# [Activity]
Within the data that follows, set down exactly the lines from the one containing "ekaterinburg@a-vorota.ru (548, 2115)" through the one containing "Get Help (1241, 106)", both ends included.

[Saved entries]

---

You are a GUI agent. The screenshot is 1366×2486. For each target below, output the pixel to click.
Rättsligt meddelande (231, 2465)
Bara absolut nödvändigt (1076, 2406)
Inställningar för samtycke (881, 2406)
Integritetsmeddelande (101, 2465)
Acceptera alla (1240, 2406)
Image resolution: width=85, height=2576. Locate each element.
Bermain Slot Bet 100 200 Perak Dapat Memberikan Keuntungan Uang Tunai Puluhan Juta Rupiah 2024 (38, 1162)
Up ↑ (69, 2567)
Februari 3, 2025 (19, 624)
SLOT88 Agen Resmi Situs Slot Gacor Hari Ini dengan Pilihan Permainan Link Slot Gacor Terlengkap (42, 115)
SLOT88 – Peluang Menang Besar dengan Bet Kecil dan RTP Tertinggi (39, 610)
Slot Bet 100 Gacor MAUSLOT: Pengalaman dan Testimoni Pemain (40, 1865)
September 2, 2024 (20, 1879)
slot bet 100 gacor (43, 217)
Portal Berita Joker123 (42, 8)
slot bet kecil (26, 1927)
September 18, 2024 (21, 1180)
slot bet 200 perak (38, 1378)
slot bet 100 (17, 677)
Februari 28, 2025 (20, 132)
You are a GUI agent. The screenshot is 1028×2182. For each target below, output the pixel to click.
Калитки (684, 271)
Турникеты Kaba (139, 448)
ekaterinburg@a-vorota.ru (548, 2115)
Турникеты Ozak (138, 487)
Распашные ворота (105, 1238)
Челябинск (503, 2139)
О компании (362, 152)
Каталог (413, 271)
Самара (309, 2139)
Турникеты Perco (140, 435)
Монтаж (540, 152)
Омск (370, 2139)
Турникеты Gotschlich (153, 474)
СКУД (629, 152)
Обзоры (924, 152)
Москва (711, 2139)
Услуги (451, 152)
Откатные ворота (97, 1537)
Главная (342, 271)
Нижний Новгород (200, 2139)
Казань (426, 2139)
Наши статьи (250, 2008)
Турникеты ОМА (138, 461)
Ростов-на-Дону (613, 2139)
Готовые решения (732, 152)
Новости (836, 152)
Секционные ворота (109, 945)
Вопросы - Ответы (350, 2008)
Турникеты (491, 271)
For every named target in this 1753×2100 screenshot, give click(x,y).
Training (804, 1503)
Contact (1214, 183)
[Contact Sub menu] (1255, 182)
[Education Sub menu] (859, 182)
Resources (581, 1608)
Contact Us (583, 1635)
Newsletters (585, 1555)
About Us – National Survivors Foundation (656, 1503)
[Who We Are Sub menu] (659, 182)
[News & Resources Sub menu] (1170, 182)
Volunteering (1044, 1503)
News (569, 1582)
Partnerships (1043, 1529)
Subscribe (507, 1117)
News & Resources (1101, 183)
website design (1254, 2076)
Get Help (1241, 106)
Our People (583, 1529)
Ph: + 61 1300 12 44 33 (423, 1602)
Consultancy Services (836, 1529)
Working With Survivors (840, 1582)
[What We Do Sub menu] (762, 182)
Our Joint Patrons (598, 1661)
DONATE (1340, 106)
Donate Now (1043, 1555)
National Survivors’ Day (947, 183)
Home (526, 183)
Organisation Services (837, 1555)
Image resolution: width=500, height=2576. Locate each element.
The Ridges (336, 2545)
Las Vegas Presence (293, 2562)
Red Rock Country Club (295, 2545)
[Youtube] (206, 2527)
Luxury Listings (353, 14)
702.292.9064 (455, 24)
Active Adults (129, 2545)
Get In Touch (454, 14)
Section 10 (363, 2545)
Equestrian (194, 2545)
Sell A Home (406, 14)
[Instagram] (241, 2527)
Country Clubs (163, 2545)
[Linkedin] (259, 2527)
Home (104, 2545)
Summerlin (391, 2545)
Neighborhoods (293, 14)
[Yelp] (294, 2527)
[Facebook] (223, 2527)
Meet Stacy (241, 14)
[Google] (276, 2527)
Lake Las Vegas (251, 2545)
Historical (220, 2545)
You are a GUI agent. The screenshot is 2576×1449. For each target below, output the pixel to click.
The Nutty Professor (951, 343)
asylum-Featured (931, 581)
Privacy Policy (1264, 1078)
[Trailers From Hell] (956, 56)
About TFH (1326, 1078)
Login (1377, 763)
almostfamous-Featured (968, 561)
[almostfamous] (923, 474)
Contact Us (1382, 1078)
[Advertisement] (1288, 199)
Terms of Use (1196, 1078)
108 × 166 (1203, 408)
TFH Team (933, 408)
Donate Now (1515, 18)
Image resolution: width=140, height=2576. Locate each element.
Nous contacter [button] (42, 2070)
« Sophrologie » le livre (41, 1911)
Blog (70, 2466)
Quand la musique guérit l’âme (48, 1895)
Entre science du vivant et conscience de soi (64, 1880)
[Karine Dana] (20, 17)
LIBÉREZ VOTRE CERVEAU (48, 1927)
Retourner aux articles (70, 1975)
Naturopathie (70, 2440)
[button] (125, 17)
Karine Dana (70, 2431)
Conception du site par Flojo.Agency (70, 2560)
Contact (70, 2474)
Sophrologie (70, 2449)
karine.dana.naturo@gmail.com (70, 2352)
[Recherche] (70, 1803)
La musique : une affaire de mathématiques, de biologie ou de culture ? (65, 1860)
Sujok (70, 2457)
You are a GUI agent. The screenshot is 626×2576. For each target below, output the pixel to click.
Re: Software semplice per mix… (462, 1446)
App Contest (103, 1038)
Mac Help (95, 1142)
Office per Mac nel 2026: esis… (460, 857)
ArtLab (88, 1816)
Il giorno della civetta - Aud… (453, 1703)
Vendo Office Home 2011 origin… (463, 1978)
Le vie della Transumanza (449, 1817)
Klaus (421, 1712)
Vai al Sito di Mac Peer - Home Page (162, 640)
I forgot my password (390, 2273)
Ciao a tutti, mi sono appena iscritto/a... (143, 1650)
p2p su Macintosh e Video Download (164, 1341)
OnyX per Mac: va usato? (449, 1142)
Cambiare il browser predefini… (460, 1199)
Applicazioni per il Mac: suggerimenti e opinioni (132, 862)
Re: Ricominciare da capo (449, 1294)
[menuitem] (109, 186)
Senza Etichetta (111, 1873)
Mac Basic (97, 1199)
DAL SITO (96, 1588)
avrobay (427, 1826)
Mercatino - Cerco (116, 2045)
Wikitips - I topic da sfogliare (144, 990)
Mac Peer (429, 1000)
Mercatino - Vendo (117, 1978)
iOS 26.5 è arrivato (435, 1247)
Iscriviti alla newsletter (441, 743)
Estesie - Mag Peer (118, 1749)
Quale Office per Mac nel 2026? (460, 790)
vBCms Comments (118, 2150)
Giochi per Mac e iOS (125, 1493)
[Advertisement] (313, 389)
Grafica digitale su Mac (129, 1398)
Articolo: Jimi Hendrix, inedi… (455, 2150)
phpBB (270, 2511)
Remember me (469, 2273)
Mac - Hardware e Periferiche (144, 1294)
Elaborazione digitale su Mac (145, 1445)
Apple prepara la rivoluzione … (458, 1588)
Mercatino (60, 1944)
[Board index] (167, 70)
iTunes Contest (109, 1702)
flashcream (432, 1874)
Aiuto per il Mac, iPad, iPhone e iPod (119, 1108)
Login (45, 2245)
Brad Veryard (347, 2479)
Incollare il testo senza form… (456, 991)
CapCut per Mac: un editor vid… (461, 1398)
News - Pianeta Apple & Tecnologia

---

# [Exercise output]
ekaterinburg@a-vorota.ru (548, 2115)
Турникеты Ozak (138, 487)
Распашные ворота (105, 1238)
Челябинск (503, 2139)
О компании (362, 152)
Каталог (413, 271)
Самара (309, 2139)
Турникеты Perco (140, 435)
Монтаж (540, 152)
Омск (370, 2139)
Турникеты Gotschlich (153, 474)
СКУД (629, 152)
Обзоры (924, 152)
Москва (711, 2139)
Услуги (451, 152)
Откатные ворота (97, 1537)
Главная (342, 271)
Нижний Новгород (200, 2139)
Казань (426, 2139)
Наши статьи (250, 2008)
Турникеты ОМА (138, 461)
Ростов-на-Дону (613, 2139)
Готовые решения (732, 152)
Новости (836, 152)
Секционные ворота (109, 945)
Вопросы - Ответы (350, 2008)
Турникеты (491, 271)
For every named target in this 1753×2100 screenshot, give click(x,y).
Training (804, 1503)
Contact (1214, 183)
[Contact Sub menu] (1255, 182)
[Education Sub menu] (859, 182)
Resources (581, 1608)
Contact Us (583, 1635)
Newsletters (585, 1555)
About Us – National Survivors Foundation (656, 1503)
[Who We Are Sub menu] (659, 182)
[News & Resources Sub menu] (1170, 182)
Volunteering (1044, 1503)
News (569, 1582)
Partnerships (1043, 1529)
Subscribe (507, 1117)
News & Resources (1101, 183)
website design (1254, 2076)
Get Help (1241, 106)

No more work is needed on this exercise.